In Sikandra, a suburb of Agra on Mathura Road is another Unesco world heritage site called the Tomb of Aqbar.  This is the site of the tomb of Jallludin Akbar, son of Humayun, grandson of Babar who ruled from Kabul to Assam (one of  the seven largely Catholic-Christian states in India today) to Kashmir. But his kingdom was built on Indian soil and he was able to “make a nation out of mob” thus earning him the epithet Akbar the Great who ruled in the 16th century as the third Mughal Emperor of India. As ruler of a vast kingdom, he was known for the cities he created, the palaces, and forts that he built and rebuilt and other edifices—among them his own tomb. Even in these modern times,  talk of one’s death is taboo if not  an altogether eerie, creepy, hair raising experience.
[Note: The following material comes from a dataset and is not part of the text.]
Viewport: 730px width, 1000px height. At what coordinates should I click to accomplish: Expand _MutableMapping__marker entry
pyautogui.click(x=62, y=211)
But during his time, according to Tartar tradition, it is customary for one to design his own tomb while he is alive.

And so it  was Akbar himself who designed his own tomb—conceptualized and had it built during his reign.  Not only did he design it, he also decided where he wanted it built—in Sikandra. When he died in 1605 just as the construction of the tomb began, his son Jahangir completed it in 1615.

Unlike Taj Mahal and Dayal Bagh, the buildings in Sikandra are constructed mainly from a deep red sandstone (similar to the tomb of Humayun, the tomb of Akbar’s father in New Delhi)  enriched with features in white marble. Decorated inlaid panels of these materials and a black slate adorn the tomb and the main gatehouse. As I inch closer to the  gatehouse, I can delineate clearly how each panel is adorned with geometric, floral and calligraphic designs.

The grounds are expansive and laid out as a classic causeway (charbagh) garden style.

That is why, in its vast garden expanse, Father and I see young children play soccer in its grounds. When the ball strayed towards me, I give it a long hard kick and is caught by a boy not quite 9 and with a toothy grin hollered at me “Thanks, man!”

With a love that transcends many lifetimes and languages, spirituality that harmonizes diverse beliefs and more than a modicum of greatness that unifies—the dead long after they have turned to dust or reincarnated into an unpredicted being or wherever your belief makes you think they may be, are immortalized in these  monuments of love, reverence and respect.

And these are the reasons why many people in the world—local or otherwise, just has to make that homage to these monuments in Agra.